In contrast, our study indicated that the prior administration of chemotherapy constituted an independent risk factor for reduced survival. This finding has already been described elsewhere, such as in the work by Nakayama [6] which observed a difference in PSA response at 4 weeks between patients who had or had not received prior chemotherapy. Perhaps this could be explained by the hypothesis proposed by some authors suggesting that taxanes produce cytoplasmic sequestration of the androgen receptor (AR) and therefore, decrease AR sensitivity which can lead to cross-resistance between docetaxel and AA [14] [15] [16]. Furthermore, it is important to consider that the patient populations who have undergone chemotherapy tend to be older patients who have received numerous previous lines of treatment, a fact that may condition their poorer prognosis.

Other variables that were significant in the univariate analysis and, in some cases also in the multivariate analysis were the LDH and AP levels. However, their impact was doubtful in our study because the HR values were close to 1, thereby making them neutral variables. Thus, even though these factors have been previously studied and found to be positive prognostic markers, in this current work we could not conclude that they were significant predictive factors.

Another fact worth to mention is that in our study we confirmed the existence of a strong correlation between PSA figures at 4, 8 and 12 weeks, which means that a downward trend is observed from the first 4 weeks and continues until reaching the 12th week. This is very interesting information for physicians when interpreting the analytical results and being able to predict the most likely future behavior in terms of PSA kinetics.
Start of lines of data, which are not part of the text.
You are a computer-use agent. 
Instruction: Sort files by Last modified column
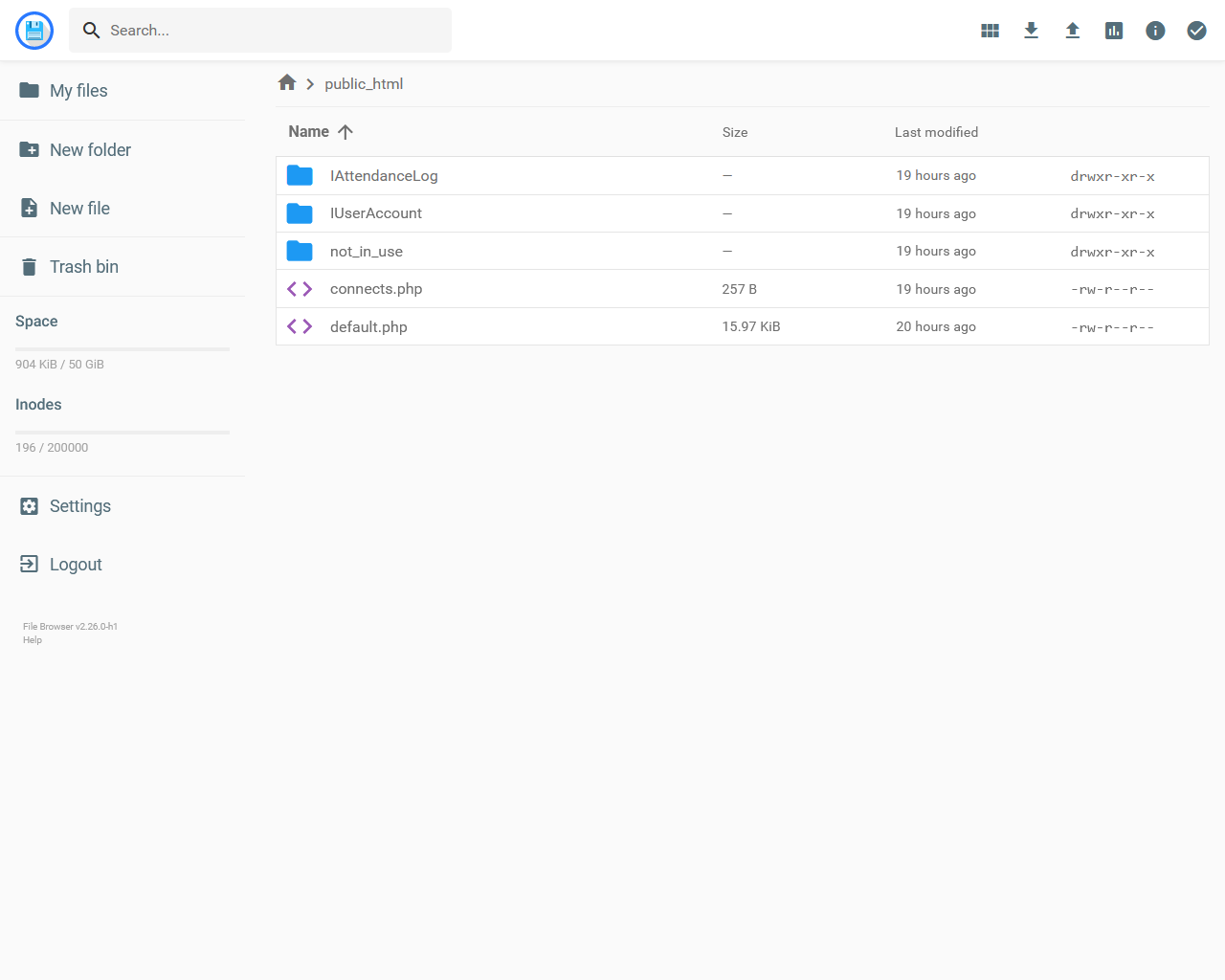[x=936, y=132]
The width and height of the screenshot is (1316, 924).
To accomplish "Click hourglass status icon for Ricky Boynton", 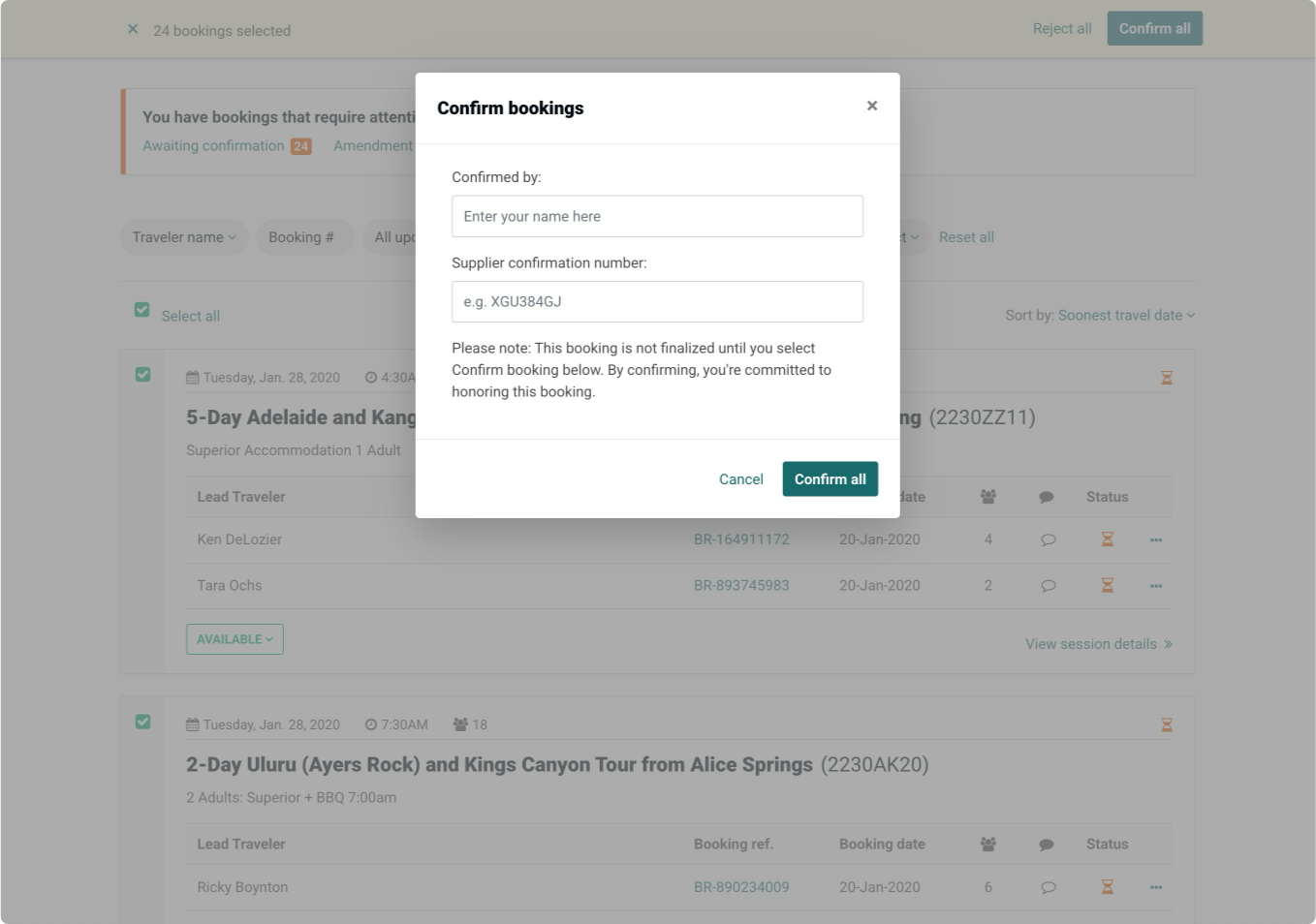I will [x=1107, y=887].
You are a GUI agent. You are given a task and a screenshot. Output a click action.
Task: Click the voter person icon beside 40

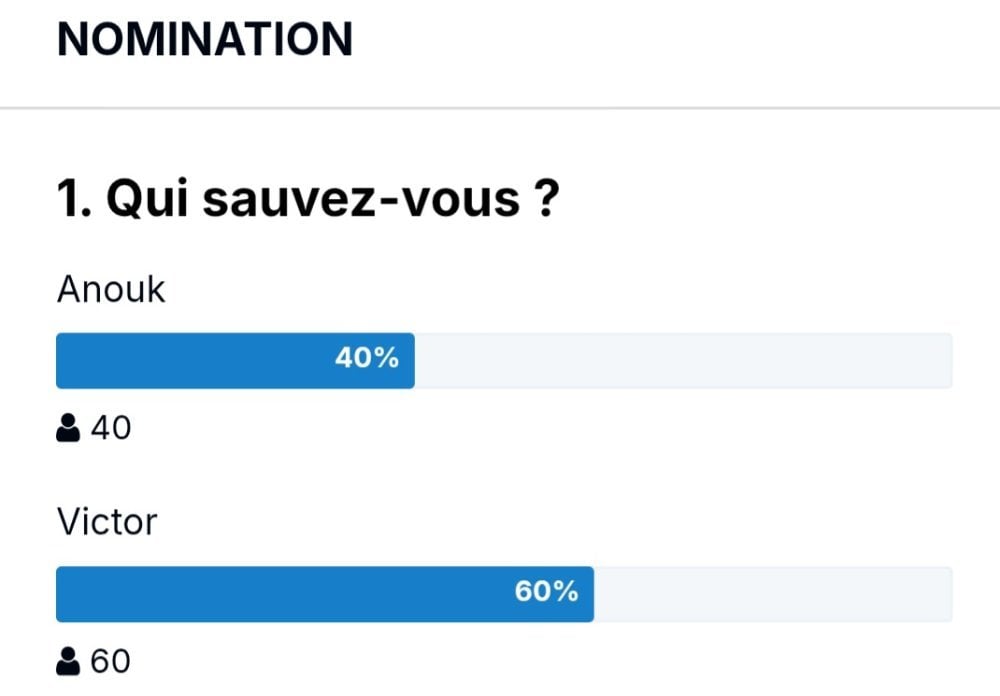pos(68,427)
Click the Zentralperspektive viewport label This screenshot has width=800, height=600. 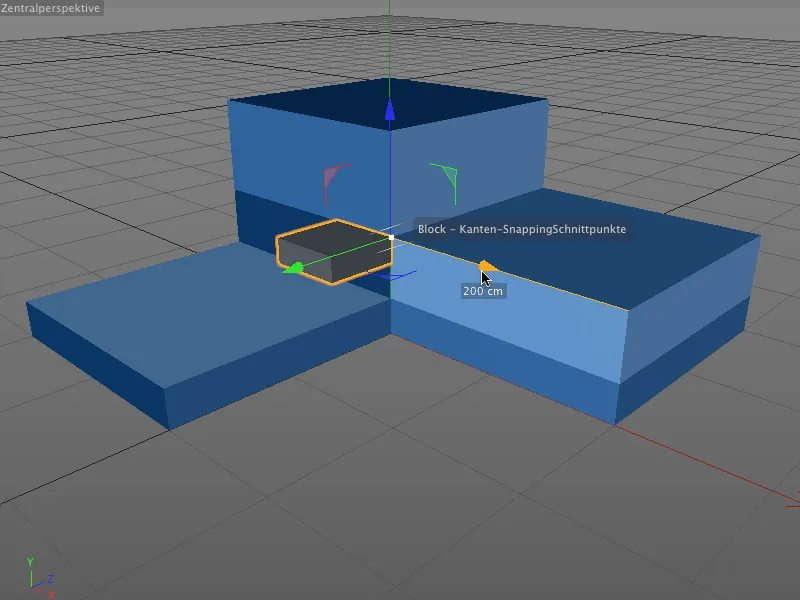click(50, 10)
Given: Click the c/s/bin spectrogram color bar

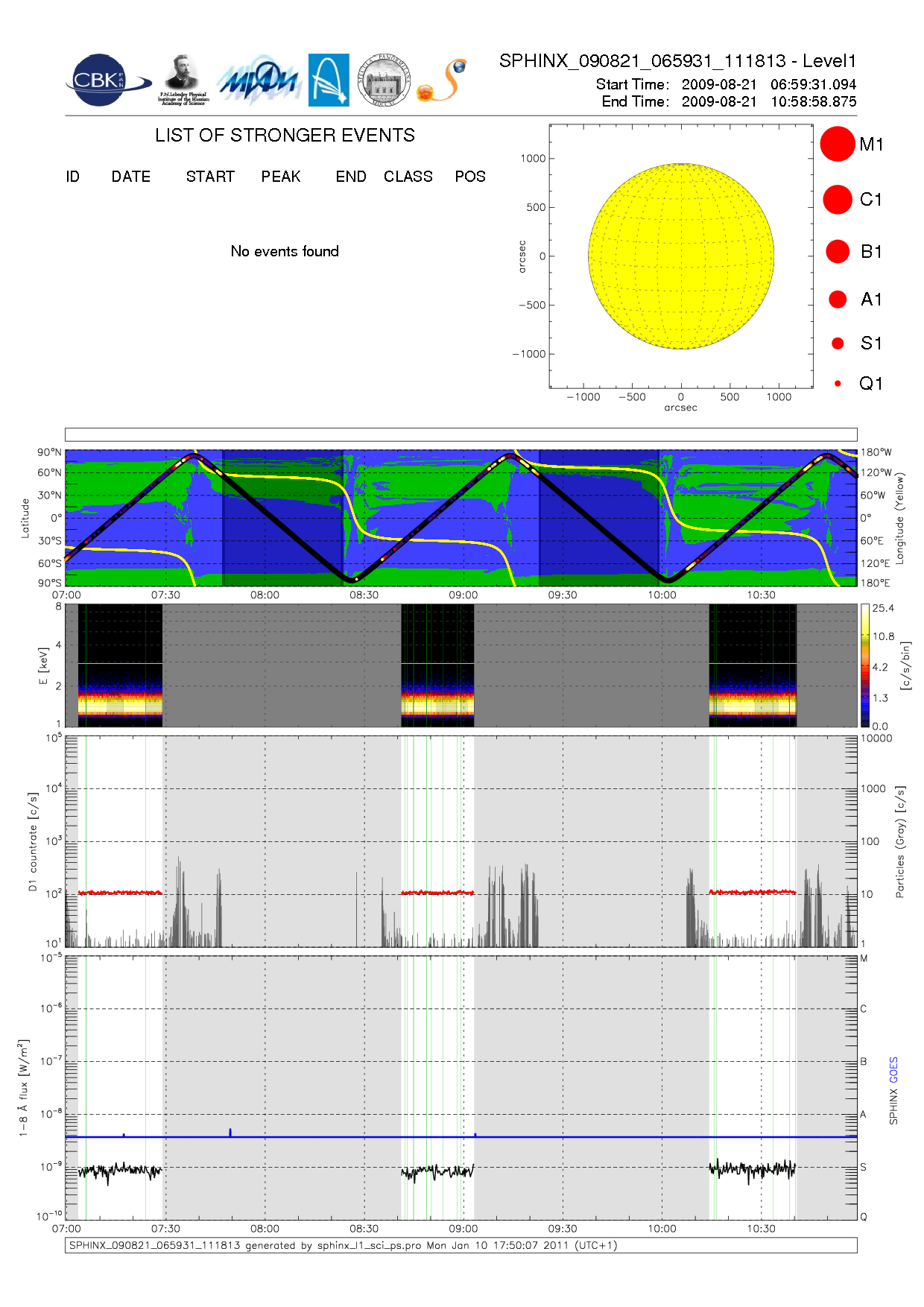Looking at the screenshot, I should click(x=864, y=665).
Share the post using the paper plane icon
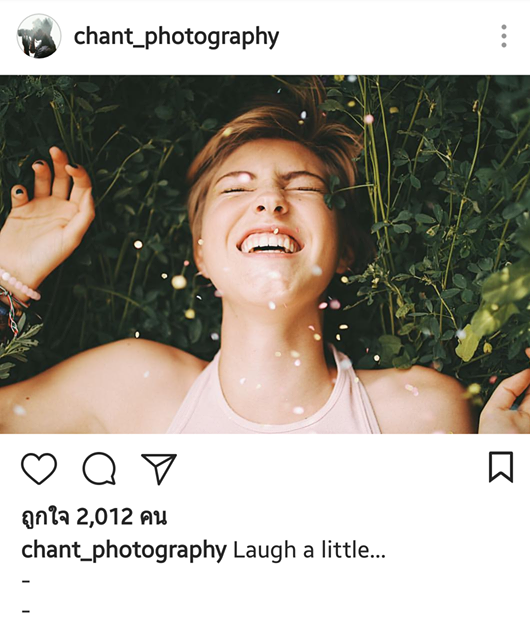 click(159, 468)
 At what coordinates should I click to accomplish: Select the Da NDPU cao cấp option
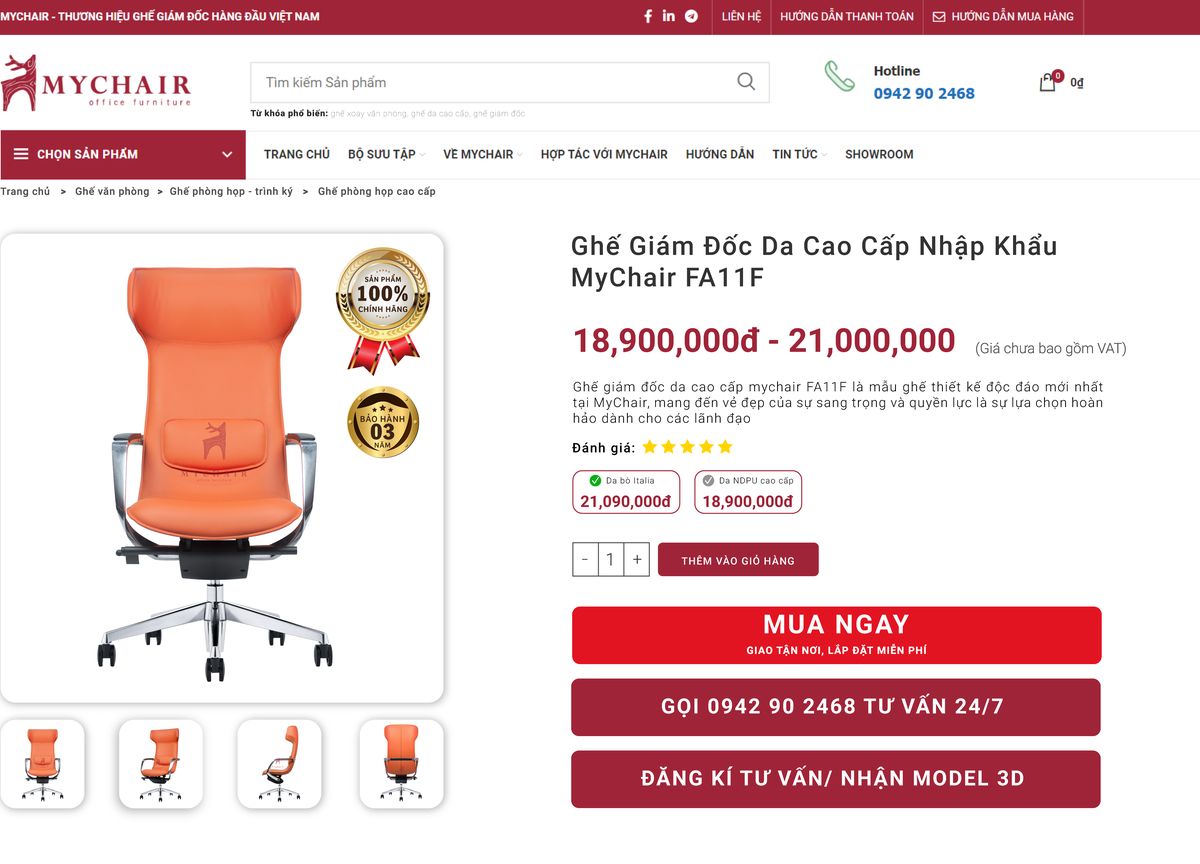pos(748,492)
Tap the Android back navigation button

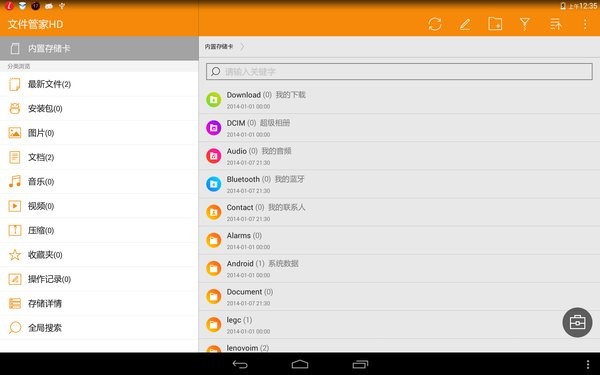pyautogui.click(x=240, y=364)
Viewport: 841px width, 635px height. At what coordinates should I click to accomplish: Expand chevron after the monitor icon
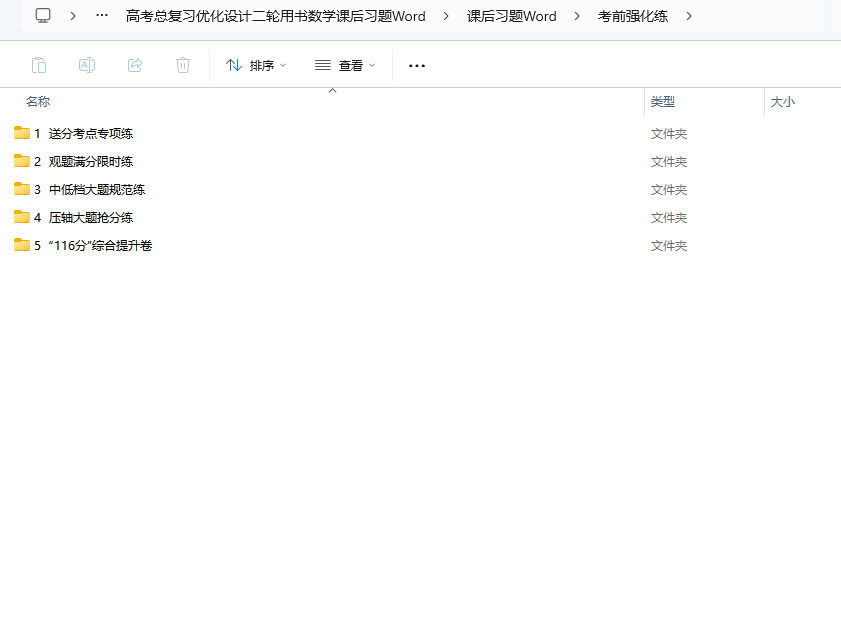pyautogui.click(x=73, y=16)

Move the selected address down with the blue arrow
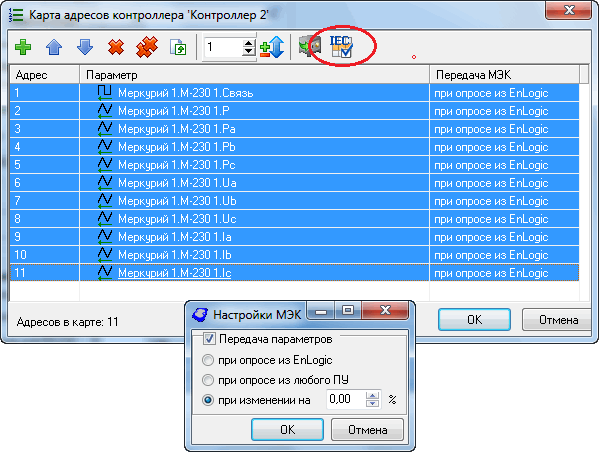[85, 47]
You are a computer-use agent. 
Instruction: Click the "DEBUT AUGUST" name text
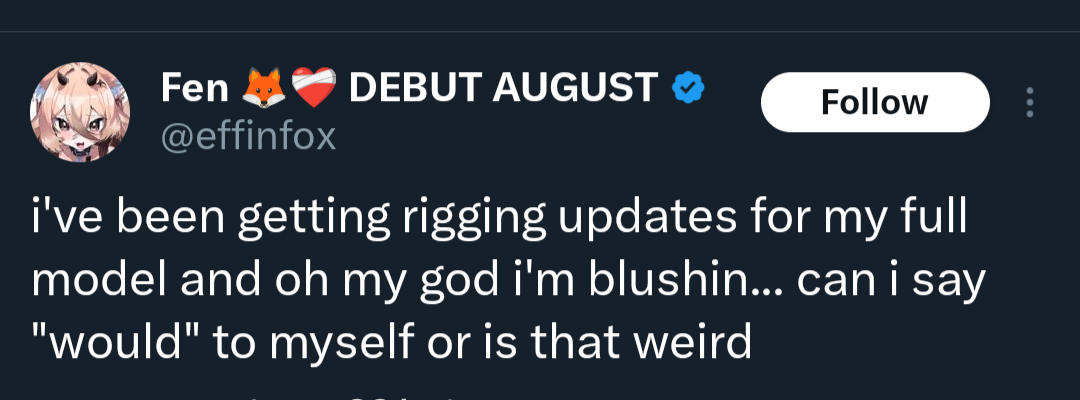pyautogui.click(x=503, y=91)
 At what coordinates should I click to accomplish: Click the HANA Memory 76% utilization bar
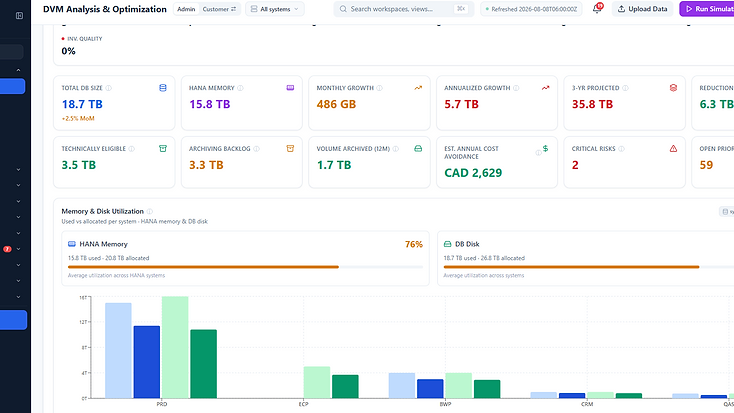[245, 267]

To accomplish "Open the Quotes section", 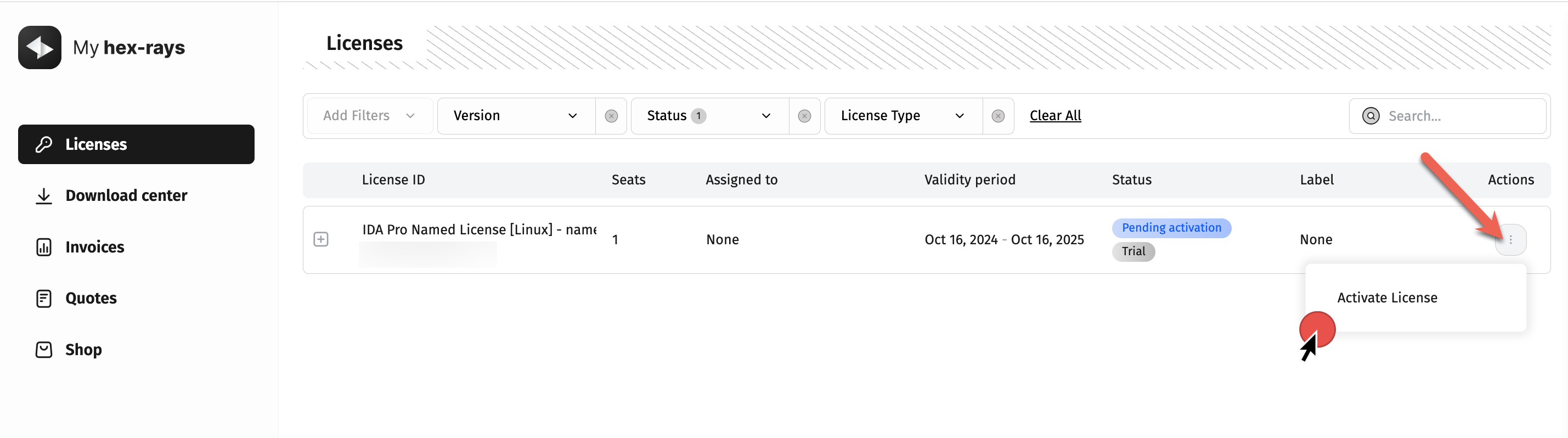I will (x=91, y=298).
Finally, we must also assume that our study had several limitations. First, it was a retrospective study. Second, the number of patients included in each subgroup was not as large as would have been desirable. Finally, we were unable to evaluate the PSA flare effect in this current work.

5. Conclusion

To conclude, although it cannot be considered an independent predictive variable, an early decrease in PSA could serve as a valuable tool in the early assessment of the effectiveness of second-generation antiandrogens such as AA. This would aid physicians in the timely selection of patients who are unlikely to benefit from this therapy and would thus, help intensify the drive-in current medicine towards individualized therapeutic strategies.

Conflicts of Interest

The authors have no conflicts of interest to declare.